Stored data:
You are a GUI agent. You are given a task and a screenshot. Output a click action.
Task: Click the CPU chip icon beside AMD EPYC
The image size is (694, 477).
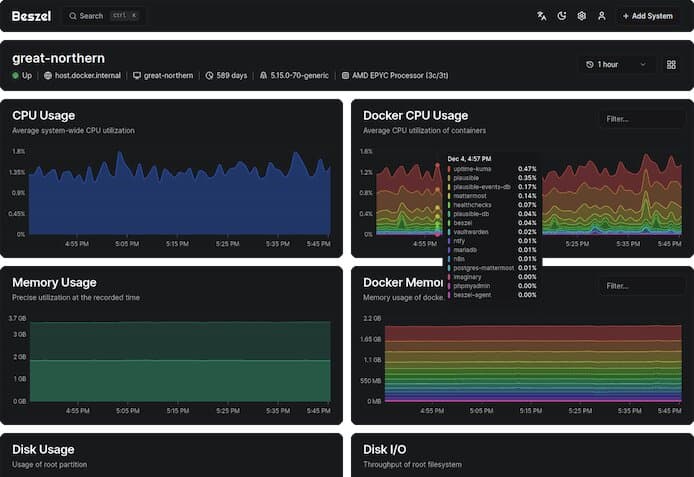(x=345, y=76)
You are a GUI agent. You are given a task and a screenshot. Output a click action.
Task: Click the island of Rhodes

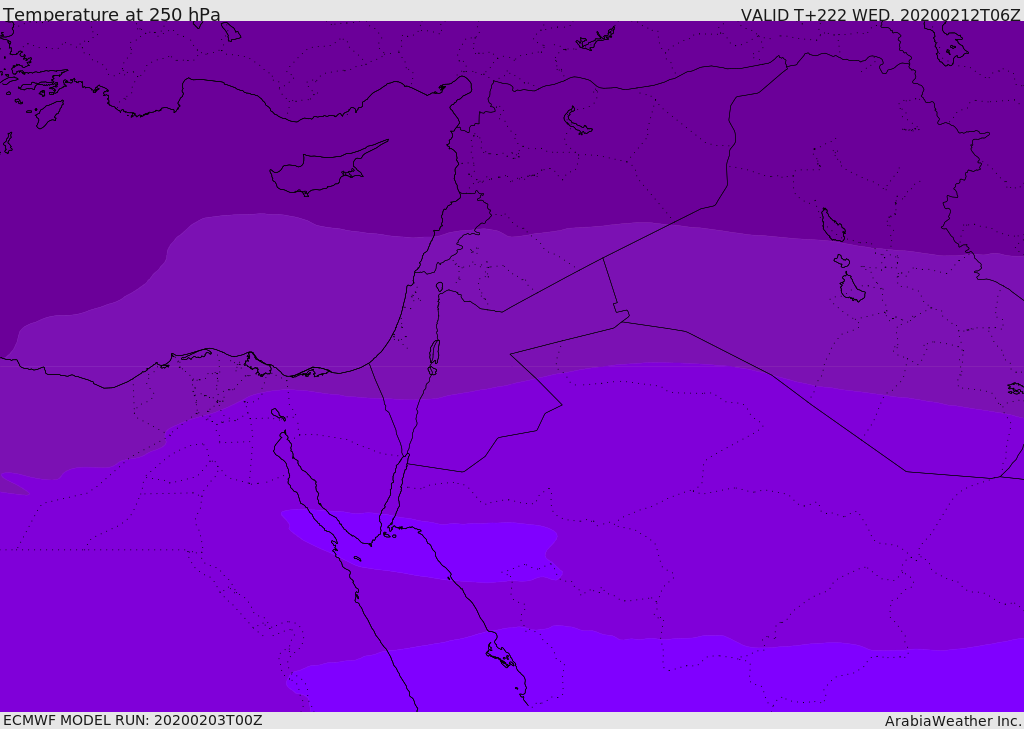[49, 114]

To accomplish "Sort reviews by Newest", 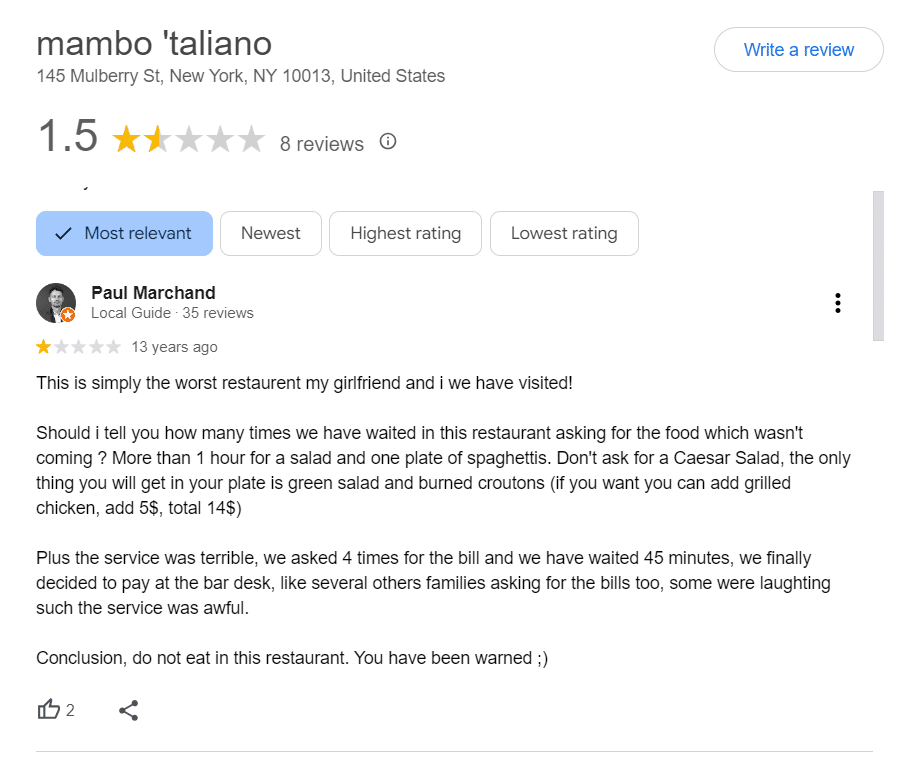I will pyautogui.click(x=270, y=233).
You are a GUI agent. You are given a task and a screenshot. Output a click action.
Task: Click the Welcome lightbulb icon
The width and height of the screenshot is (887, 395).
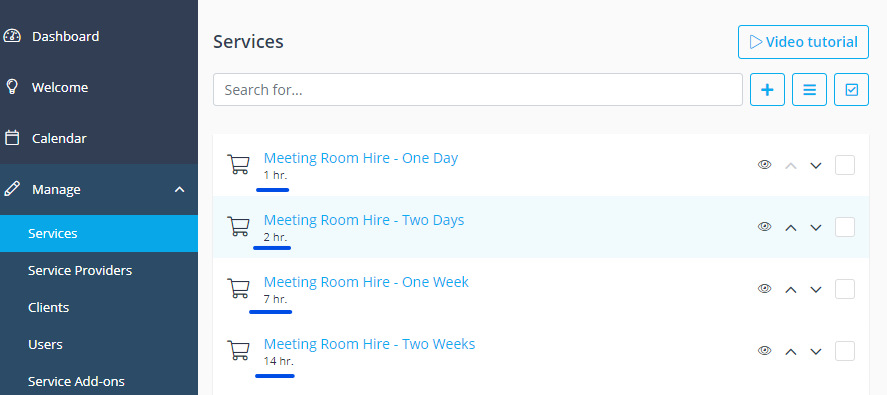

- _PROBLEM_
Please transcribe word for word the lines from the one bearing "Task: Click the Welcome lightbulb icon" through the last line of the records above, omitting the pictures.

- _EXERCISE SOLUTION_
Task: Click the Welcome lightbulb icon
The width and height of the screenshot is (887, 395).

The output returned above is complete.